As an example, Tell shared goals from the ODOT’s Traffic Safety Performance Plan which calls for a reduction in fatalities from the entire Region 1 area of 120 per year to 85 per year.
“The area that number is from [Region 1] is larger than the Portland metro area, so we still have to figure out what share of that is Metro’s responsibility. As a surrogate [until those numbers are available], whatever share of the Vehicle Miles Traveled (VMT) is in the urban area will be the number we’ll go by.”
In addition to removing the per-capita safety performance measure, Tell’s amendment will also make an important, fundamental change to the safety targets in the RTP. Currently, Metro’s modeling of the safety performance of transportation projects includes only risks to automobile traffic. Tell’s amendment adds biking and walking traffic into that equation. “It broadens the measure from just autos and includes bikes and peds as well.”

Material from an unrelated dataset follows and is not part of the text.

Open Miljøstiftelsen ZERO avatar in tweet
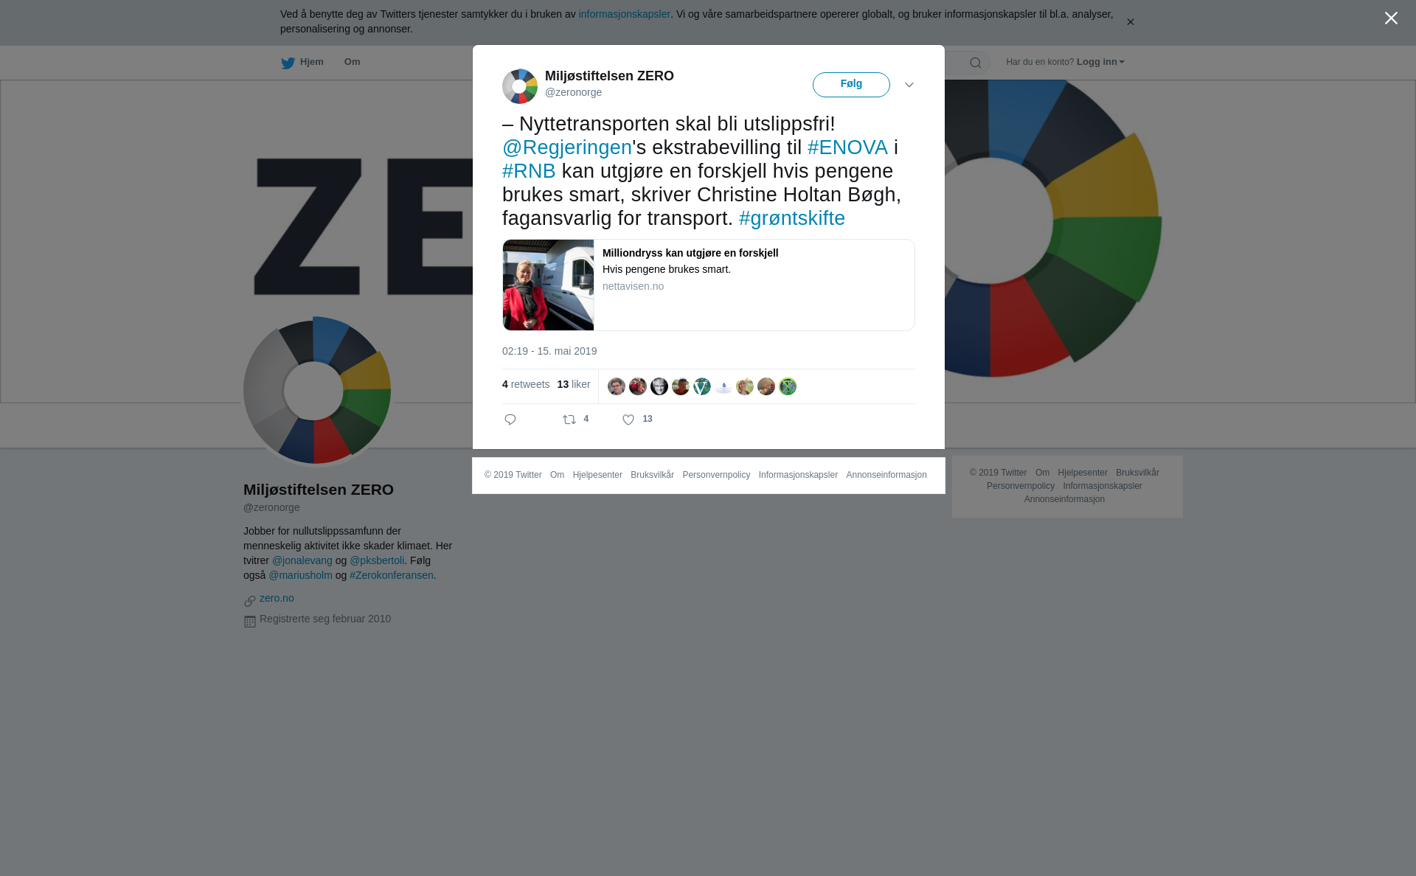 520,86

Tell’s amendment also looks to improve the transportation safety efforts in the Portland region. Historically, all of ODOT’s transportation safety programs and communication efforts have been done on a statewide basis and were decided on from Salem. Now there’s a push for moving some oversight of Oregon’s transportation safety strategies and programs to the Portland region.

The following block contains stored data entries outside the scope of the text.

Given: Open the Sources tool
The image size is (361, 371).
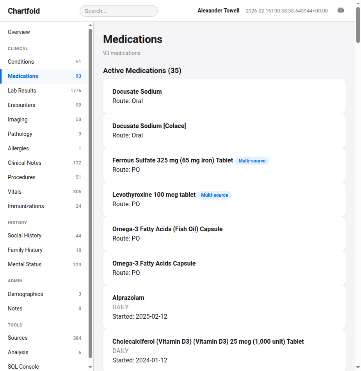Looking at the screenshot, I should pyautogui.click(x=18, y=338).
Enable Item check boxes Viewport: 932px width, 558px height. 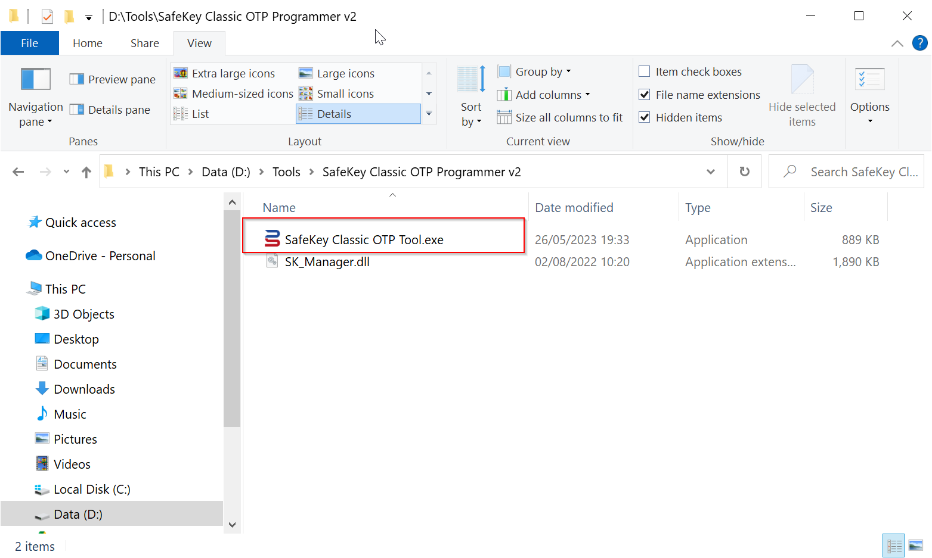point(644,71)
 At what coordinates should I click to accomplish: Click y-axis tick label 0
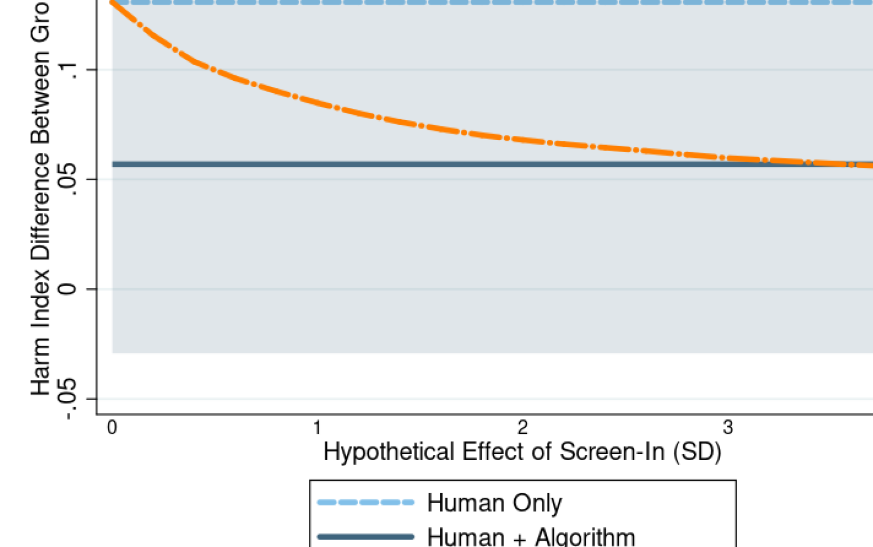coord(67,289)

At the City of Portland Bureau of Transportation, a similar (and related) focus on safety is coming together. PBOT Traffic Safety program manger Mark Lear cites a number of forces that have coalesced recently, pushing him to come up with more proactive messages and campaigns around transportation safety.
Lear says much of this renewed attention on safety comes from analysis of the RTP by federal transportation agencies. According to Lear, the feds felt the safety components of the plan “needed some work.” Yesterday, Lear and PBOT traffic safety staffer Sharon White put together a meeting to garner ideas and strategies for more proactive approach safety campaigns. PBOT will be looking to fund new communication strategies around biking and walking safety messages in the coming months.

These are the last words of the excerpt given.